Song of The Dodo, by David Quammon. If Global Warming doesn't kill us, the decrease in global biodiversity will. That's the take away message from this 1996 pop-science classic. Despite the depressing subject matter, a very funny book. You can see the novelist's touch in Quammon's writing. My favorite part is his description of a group of Komodo dragons dismembering a dead goat.
Habitant Poems, by W.H. Drummond. My nod towards Canadiana. Poetry as Jean Chretien might have written it in garbled English! Also, I found a 4-leaf clover pressed between the pages.
The Artificial White Man, by Stanley Crouch. I guess you would call Crouch a black cultural theorist. Writes on Tarantino's movies, Borges, Hemingway, and popular culture. Sometimes highly provocative. For example, Crouch claims that the black athlete/white woman fad is driven by the fact that white women are far more open to sexual experimentation than their black counterparts. Hmm! On the downside, his prose can be a weird amalgam of Lit Crit abstraction and hipster talk.
The Amber Spy Glass, by Philip Pullman. The last entry in "His Dark Materials" trilogy. Good up until the end, where it devolves into metaphysical gibberish.
The Cultures of Cities, by Sharon Zukin. A bit hit or miss, but answers the question (in a brief aside): why do you see so many bland abstract paintings in your typical office building? Answer: because if you represent something, it might offend people, and most people don't know enough about abstract art to know if what they're seeing is good or bad.

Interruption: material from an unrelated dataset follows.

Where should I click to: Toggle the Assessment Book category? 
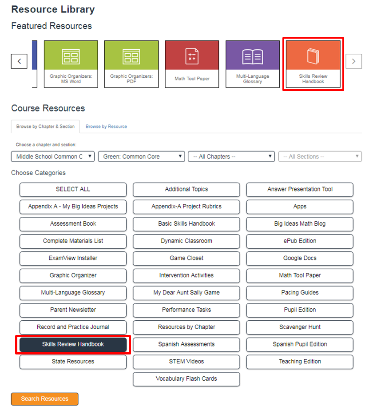[x=73, y=224]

White Teeth, by Zadie Smith. I really wanted to like White Teeth, and indeed some of it is LOL funny. Still, the writing is so arch it made me gag in places. Same, in spades, with The Autograph Man.

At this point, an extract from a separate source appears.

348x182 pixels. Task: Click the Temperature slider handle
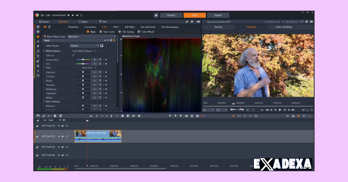pyautogui.click(x=83, y=60)
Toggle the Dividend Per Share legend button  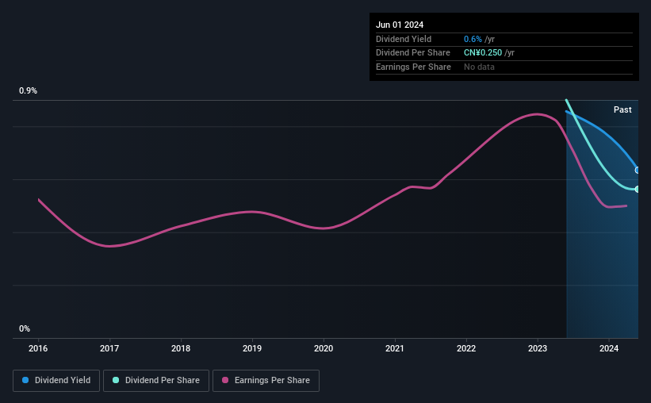point(156,381)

All the Pretty Horses, by Cormac MaCarthy. I liked Blood Meridian, even though I thought some of the writing did not make sense (though its biblical as all get out). This one, however, is pure ideological porn for Red-State goobers.

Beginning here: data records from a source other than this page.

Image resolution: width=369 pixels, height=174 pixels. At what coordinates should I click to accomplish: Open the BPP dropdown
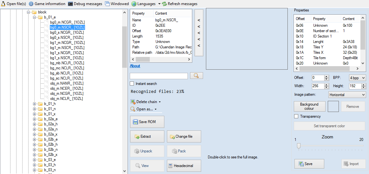point(357,78)
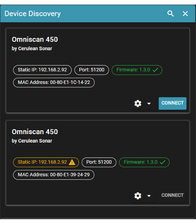This screenshot has height=223, width=196.
Task: Open settings gear for first Omniscan 450
Action: point(138,103)
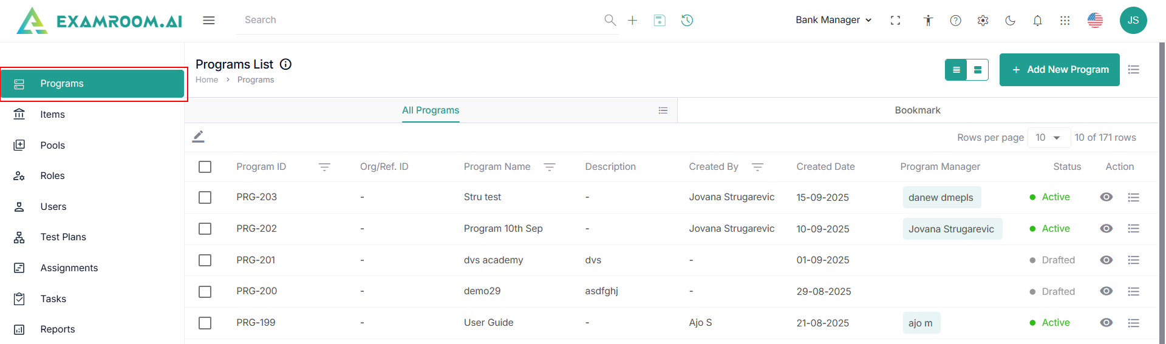Tick the select-all checkbox in the table header
This screenshot has height=344, width=1166.
pos(205,167)
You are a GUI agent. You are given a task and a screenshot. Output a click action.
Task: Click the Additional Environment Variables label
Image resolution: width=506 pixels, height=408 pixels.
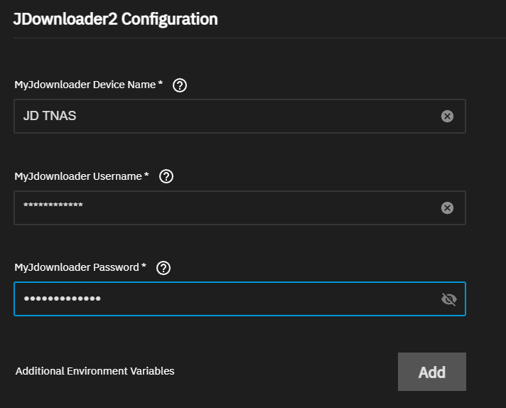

Anything by Michael Ignatieff. Its amazing how much stuff of Iggy's winds up in Value Village. And what awful shape its in. I found copies with human teeth marks in them, as though the reader had tried to chew the book to pieces out of pure rage.
In any case, it is clear that you can feed your mid to high-brow taste in reading material through Value Village, and nothing is really over $5.00. In fact, Habitant Poems cost me 99 cents for a book and some free good luck. You can't beat that deal.
You couldn't find anything worth blogging about? My God man. This, 19 March 2007, is the most infamous day in Anglo-Saxon history since the heinous murder in 1649 of our monarch, his grace, Charles 1, King of England, Scotland and Ireland.
Conrad Moffat Black, Lord of Crossharbour and all the lands and manors there pertaining to, stands trial in Chicago, falsely accused by a grab bag of colonial neer-do-wells of dubious pedigree, of conducting his business affairs in other than the most upstanding correctitude and stringent propriety.
The cabal of dippers, greenthings, liberals and assorted sniveling Marxist-Leninists who frequent these blogs no not how much they owe to the beneficence of Lord Black and others of his station for their good fortune in life. Just ask Paul Martin, Andre Desmarais and Iggy.
On to Chicago!
Um Have you heard of a wonderful idea from the Carnegies? It's called the public library. Surely you have a couple in Toronto.
Its amazing how much stuff of Iggy's winds up in Value Village.
Oh, c'mon. You threw that in just to tease people. Did you really buy anything written by Iggy?
Empire Lite, Rights Revolution, and tried to read his novel but got to maybe page six. Tons of copies of Virtual War show up at Value Village, which is strange because its actually quite decent.
Anyway, bought 'em all at the big VV. Usually under $3 a pop.